In every day life, we use either °C or °F to measure temperature. The degree, °, however, shows that the temperature is relative to a substance-specific standard. Degrees centigrade are related to water, with 0 °C being its freezing point and 100 °C its boiling point. Degrees Fahrenheit is jut a mess with water being liquid between 32 °F and 212 °F.


In physics, using a relative temperature scale is not practical. Instead, absolute temperature is used, the units of which are Kelvin, K. Zero Kelvin is not relative to any particular substance - rather it is the absolute minimum possible internal energy (where particles have no kinetic energy at all, so do no vibrate)

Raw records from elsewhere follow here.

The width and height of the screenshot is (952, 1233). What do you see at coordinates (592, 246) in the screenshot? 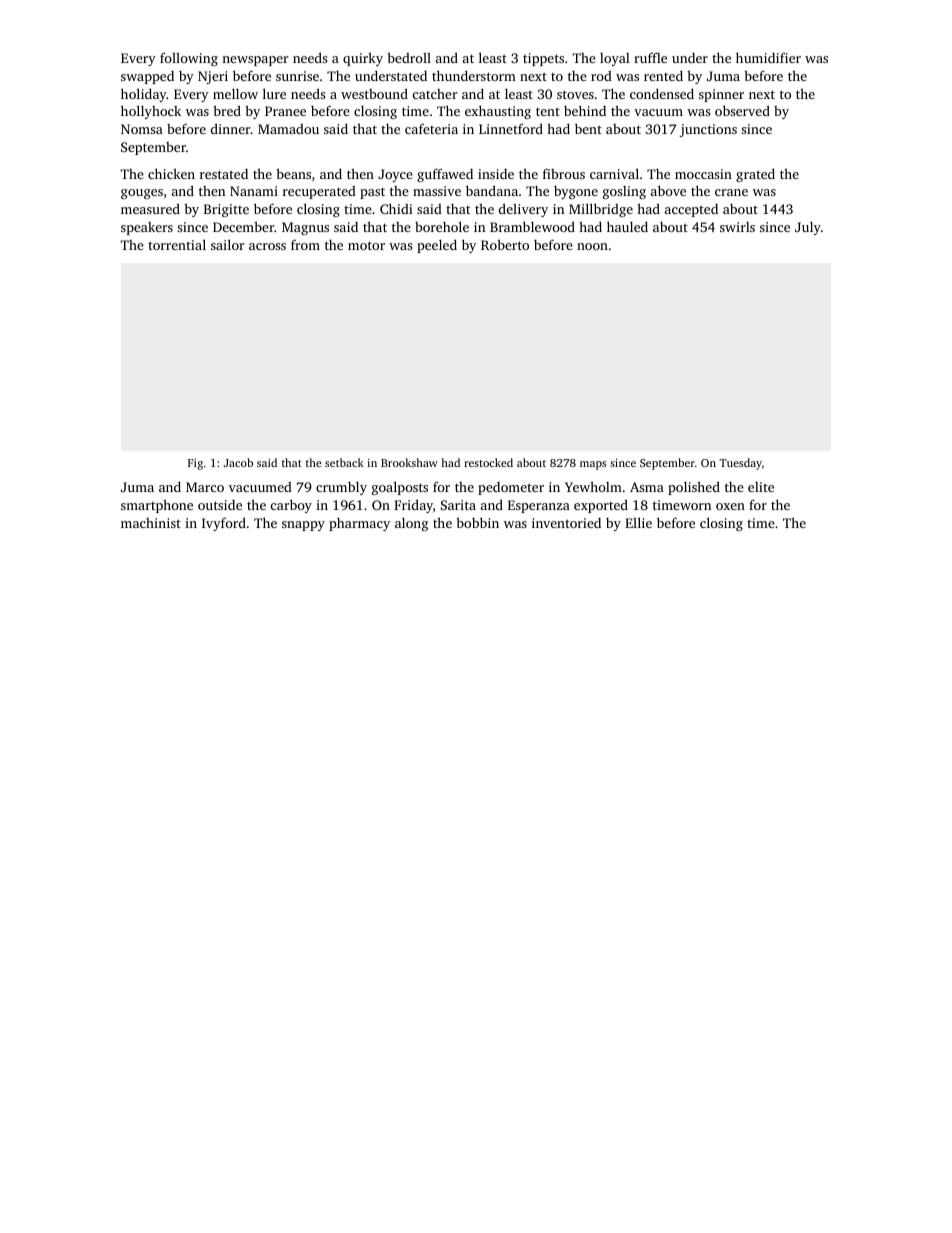
I see `noon` at bounding box center [592, 246].
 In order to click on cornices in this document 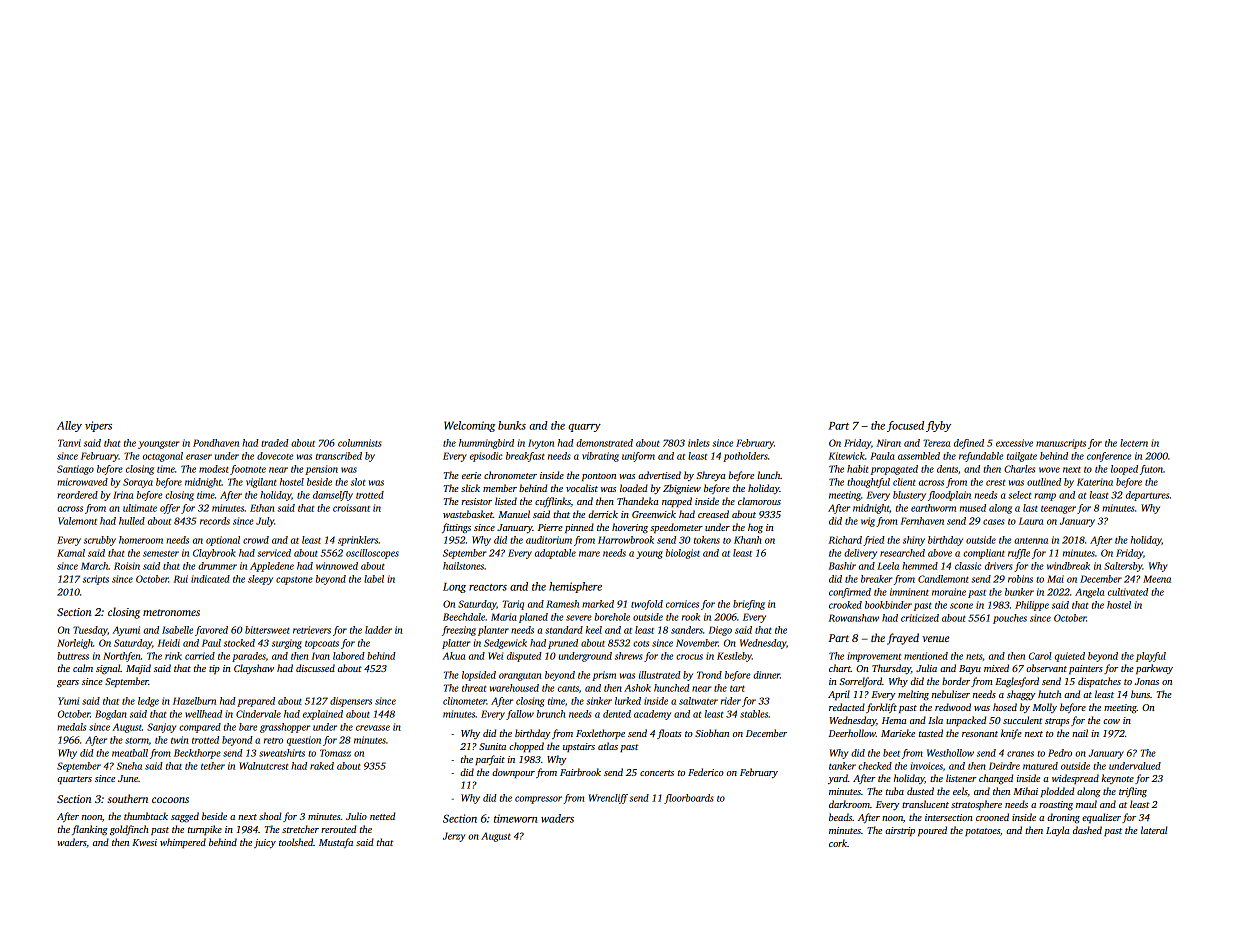, I will do `click(682, 604)`.
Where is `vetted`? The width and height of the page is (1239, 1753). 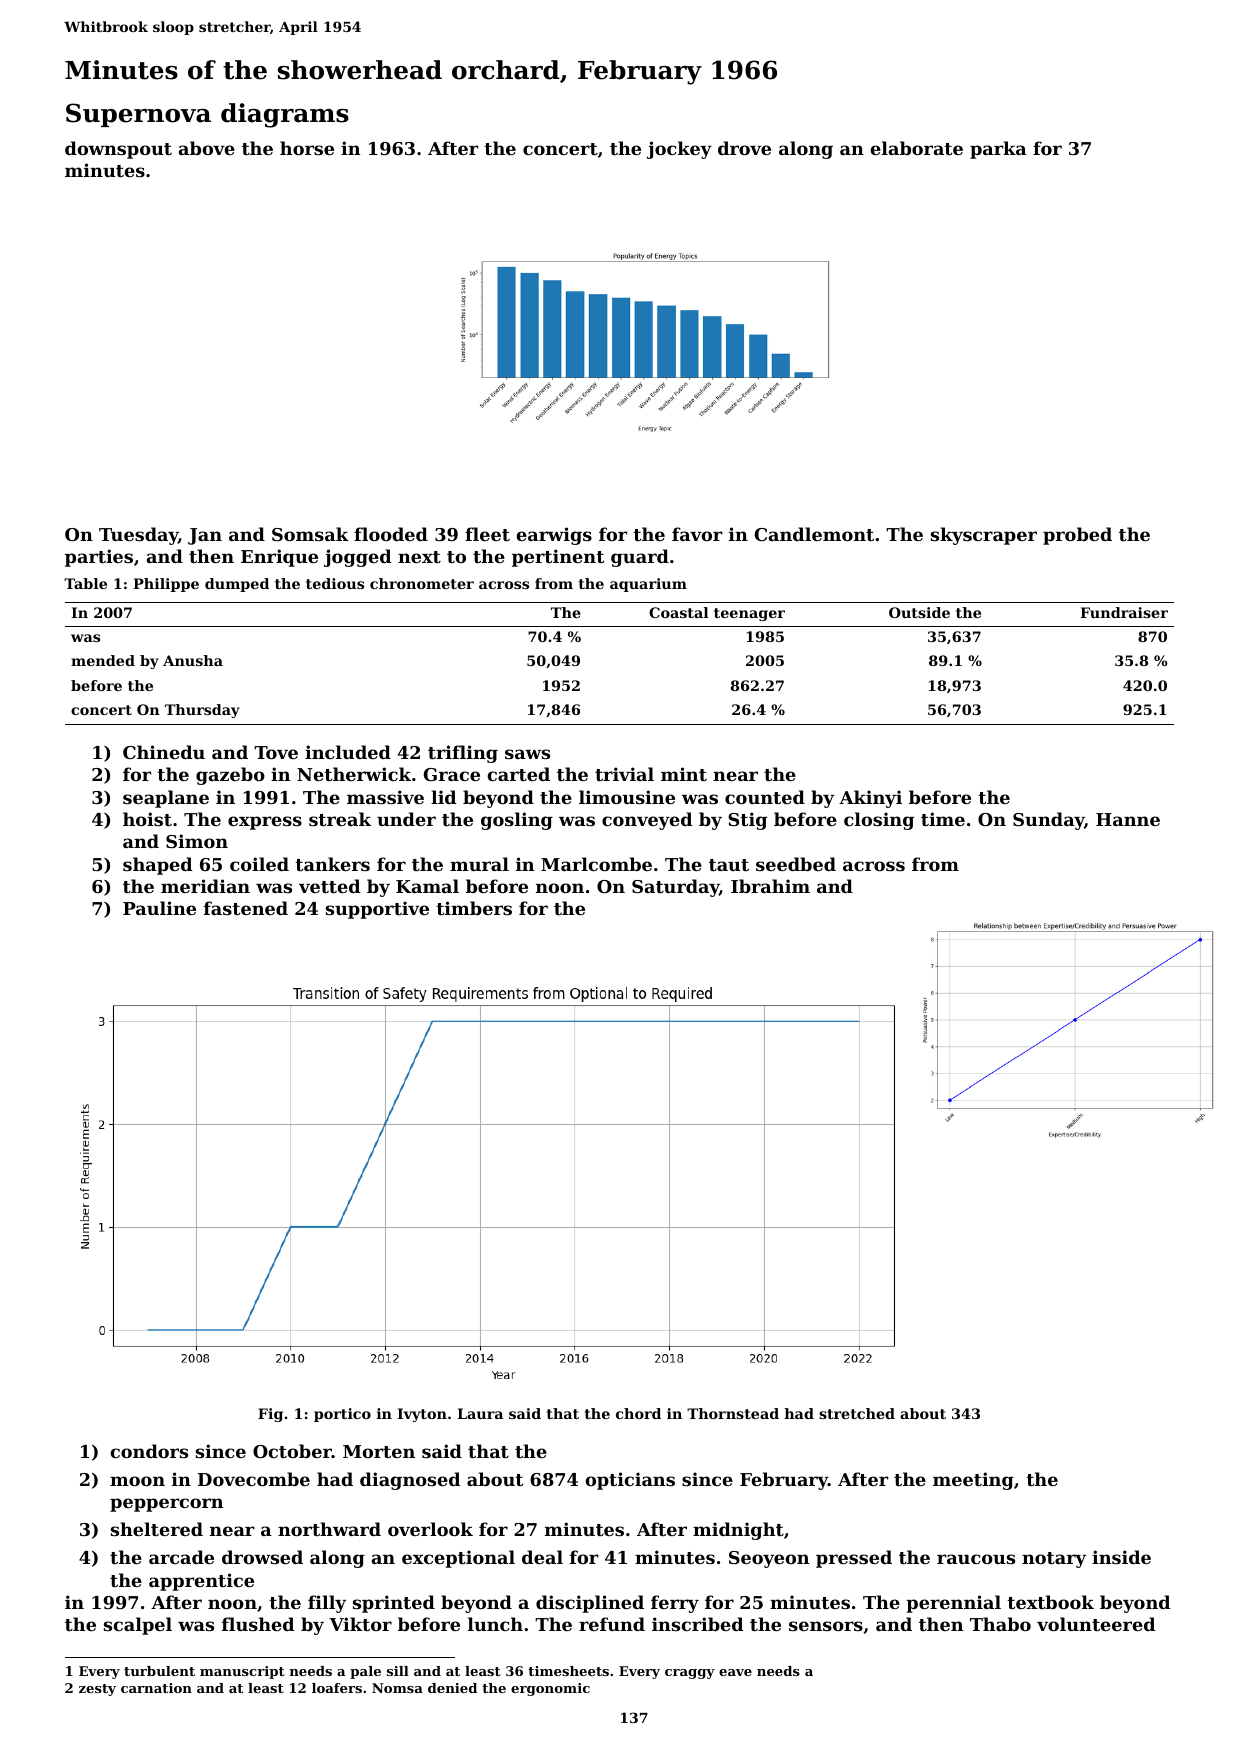
vetted is located at coordinates (329, 886).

T = θ + 273 Absolute temperature (in K) = Relative temperature (in °C) + 273
  • A change of 1 K is the same as a change of 1 °C

  • T is used for absolute temperature, θ for relative

  • Absolute zero is -273 °C




Solids, Liquids & Gasses

The kinetic model explains the three phases of matter:

Solids

Solids have their particles arranged in a regular pattern, all touching one another. They vibrate around fixed positions, and are held together by strong electrostatic attractive forces. The greater the thermal energy, the greater kinetic energy the particles have, so they vibrate faster.


Liquids

The particles in a liquid are further spaced apart, but generally still touching. They are not fixed into a regular arrangement, but are free to move around - this allows liquids to flow. Due to this, liquids adapt to the shape of a container. The greater the thermal energy, the faster the particles move (as they have more KE).


Gasses

In a gas, the particles are completely free to move, and do so at a high speed. They fill the space they are confined to, and collide with the walls of the container. This is why gasses exert pressure on a container. Again, the more thermal energy, the more KE the particles have.



Brownian Motion

Liquids and gasses are grouped together as fluids, because their particles are free to move. Their movement is random and in a zigzag (caused by collisions with other particles and boundaries). This is known as Brownian motion, and supports the kinetic model.


This can be demonstrated with pollen particles suspended in water, or smoke particles in air, viewed through a microscope.